Kosovo may soon be allowed to take a greater part in EU research funding programs after the country signed an EU-brokered reconciliatory deal with Serbia last month (19 April), following years of conflict, reports Science Insider.
After the signing of the deal, the European Commission formally proposed to let Kosovo participate in 22 EU programmes, including the €55 billion Seventh Framework Programme (FP7) for R&D, which is expected to also apply to its successor, Horizon 2020.
If EU member states agree, Kosovo will move up from taking part in research programs as a ‘third country’ to becoming an ‘associated country’ – the status currently given to non-EU countries such as Norway, Switzerland, Croatia and Serbia, Science Insider reports.
In return for paying a fee to the EU, Kosovo’s representatives will be able to take part in program management committees, and its organisations and proposals will receive the same treatment as those from EU member states.
Yet so far, Science Insider says, the EU has financed only three research projects through FP7 involving five Kosovo-based organisations to the tune of just €286,000.
Whether Kosovo’s future funding will exceed its contribution as an associated country will partly depend on how much Kosovo invests in research and innovation itself, a commission official told Science Insider.
With the new science law decreed last month promising that a fixed proportion of Kosovo’s budget will go to research, hopes are high that funds will go up.
But Klaus Schuch, strategic research manager at Austrian Centre for Social Innovation, who is involved with policy advice and aid to Kosovo, tells Balkan Science Beat that Kosovo can participate in FP7 “anyway on a project-related basis irrespectively of the agreement signed with Serbia”.
“Even if Kosovo does not request an association to Horizon 2020 it can continue to participate on a project-related basis as a ‘third country’,” he says.

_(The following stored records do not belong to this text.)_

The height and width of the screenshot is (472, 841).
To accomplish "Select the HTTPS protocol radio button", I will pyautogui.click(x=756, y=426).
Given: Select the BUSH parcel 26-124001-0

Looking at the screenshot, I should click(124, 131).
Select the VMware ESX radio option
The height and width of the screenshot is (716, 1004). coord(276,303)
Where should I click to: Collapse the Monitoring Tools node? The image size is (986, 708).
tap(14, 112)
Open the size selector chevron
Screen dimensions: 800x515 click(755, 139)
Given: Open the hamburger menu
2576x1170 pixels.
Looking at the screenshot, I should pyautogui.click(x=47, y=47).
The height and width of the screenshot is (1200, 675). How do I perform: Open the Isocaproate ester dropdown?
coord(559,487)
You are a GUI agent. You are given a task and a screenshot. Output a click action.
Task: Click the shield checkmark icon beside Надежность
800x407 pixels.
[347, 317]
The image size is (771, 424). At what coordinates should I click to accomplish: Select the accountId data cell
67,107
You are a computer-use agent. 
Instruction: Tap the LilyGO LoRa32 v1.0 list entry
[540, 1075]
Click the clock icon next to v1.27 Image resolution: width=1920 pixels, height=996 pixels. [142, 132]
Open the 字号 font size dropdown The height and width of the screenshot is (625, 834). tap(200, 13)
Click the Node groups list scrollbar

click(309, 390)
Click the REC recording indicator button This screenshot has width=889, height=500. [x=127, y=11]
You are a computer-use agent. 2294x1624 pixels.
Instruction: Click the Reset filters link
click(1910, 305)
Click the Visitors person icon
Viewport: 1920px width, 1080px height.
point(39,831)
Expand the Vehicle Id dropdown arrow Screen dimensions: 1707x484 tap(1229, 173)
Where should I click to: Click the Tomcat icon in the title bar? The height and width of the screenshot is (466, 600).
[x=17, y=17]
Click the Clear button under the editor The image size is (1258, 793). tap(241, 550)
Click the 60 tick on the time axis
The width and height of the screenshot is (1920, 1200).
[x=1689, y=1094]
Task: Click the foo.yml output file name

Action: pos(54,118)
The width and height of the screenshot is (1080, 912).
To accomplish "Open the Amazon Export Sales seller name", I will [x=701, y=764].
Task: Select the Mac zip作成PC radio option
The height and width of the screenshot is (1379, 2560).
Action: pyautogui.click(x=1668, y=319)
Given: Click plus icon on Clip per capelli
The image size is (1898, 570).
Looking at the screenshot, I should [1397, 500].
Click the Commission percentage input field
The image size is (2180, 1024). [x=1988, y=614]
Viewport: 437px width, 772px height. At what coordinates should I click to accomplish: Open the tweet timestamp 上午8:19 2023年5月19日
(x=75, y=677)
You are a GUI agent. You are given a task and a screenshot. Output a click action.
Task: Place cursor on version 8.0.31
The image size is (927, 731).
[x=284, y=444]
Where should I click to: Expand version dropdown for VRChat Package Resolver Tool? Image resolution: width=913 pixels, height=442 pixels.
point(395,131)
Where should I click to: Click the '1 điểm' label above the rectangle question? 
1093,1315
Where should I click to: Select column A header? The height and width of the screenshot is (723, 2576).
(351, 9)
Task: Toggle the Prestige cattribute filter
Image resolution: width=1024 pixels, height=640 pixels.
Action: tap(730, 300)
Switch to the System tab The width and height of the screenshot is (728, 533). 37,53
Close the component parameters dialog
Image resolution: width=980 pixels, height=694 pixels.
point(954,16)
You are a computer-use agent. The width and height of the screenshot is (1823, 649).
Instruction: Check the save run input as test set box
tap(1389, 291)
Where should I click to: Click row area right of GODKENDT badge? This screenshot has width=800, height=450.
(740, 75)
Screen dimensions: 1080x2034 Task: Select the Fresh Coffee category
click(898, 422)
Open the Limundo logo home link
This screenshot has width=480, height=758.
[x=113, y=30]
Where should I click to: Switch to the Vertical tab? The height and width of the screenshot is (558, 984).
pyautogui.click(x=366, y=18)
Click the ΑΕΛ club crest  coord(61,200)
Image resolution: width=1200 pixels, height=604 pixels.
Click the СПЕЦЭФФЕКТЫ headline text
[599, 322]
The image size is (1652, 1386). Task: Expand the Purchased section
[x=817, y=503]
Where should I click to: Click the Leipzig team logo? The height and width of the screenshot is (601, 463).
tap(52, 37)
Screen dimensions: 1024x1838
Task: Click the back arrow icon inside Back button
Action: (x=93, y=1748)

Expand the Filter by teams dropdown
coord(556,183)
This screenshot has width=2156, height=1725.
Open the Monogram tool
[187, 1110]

Both he and Dukagjin Pupovci, executive director of the Kosovo Education Center and former secretary of the National Research Council, question the country’s scientists’ preparedness to take advantage of EU research funds, though.
And both say more needs to be done to improve the number of excellent researchers who can get such funds and to provide administration support to researchers applying for such grants.